>> BEGIN Listed records
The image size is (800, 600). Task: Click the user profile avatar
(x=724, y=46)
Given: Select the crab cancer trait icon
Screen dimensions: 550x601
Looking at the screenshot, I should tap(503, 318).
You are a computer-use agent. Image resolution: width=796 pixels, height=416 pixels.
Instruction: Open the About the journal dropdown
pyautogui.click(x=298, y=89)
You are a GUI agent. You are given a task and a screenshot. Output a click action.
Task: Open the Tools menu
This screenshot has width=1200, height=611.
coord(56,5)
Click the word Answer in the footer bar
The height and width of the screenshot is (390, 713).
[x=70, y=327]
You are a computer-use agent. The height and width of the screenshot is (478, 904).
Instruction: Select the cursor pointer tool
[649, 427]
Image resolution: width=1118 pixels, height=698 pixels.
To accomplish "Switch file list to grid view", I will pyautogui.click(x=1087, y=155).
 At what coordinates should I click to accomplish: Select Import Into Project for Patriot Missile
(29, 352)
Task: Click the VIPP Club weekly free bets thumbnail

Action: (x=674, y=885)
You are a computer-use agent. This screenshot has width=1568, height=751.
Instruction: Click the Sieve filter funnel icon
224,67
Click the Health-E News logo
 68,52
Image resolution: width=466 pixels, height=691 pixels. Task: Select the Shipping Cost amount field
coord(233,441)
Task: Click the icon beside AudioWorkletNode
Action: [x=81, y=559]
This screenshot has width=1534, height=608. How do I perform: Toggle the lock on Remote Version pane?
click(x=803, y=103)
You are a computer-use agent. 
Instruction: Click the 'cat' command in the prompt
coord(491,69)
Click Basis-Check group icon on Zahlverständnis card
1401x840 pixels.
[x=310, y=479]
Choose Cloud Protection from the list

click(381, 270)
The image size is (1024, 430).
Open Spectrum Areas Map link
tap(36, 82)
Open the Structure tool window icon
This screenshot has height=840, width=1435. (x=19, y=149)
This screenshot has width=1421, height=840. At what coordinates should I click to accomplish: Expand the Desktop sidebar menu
>> END Listed records
(Challenge): Return the lines starting at the one containing "This screenshot has width=1534, height=608." and ending at the one containing "tap(36, 82)", reproduced verbatim.

(Solution for this problem):
This screenshot has width=1534, height=608. How do I perform: Toggle the lock on Remote Version pane?
click(x=803, y=103)
You are a computer-use agent. 
Instruction: Click the 'cat' command in the prompt
coord(491,69)
Click Basis-Check group icon on Zahlverständnis card
1401x840 pixels.
[x=310, y=479]
Choose Cloud Protection from the list

click(381, 270)
The image size is (1024, 430).
Open Spectrum Areas Map link
tap(36, 82)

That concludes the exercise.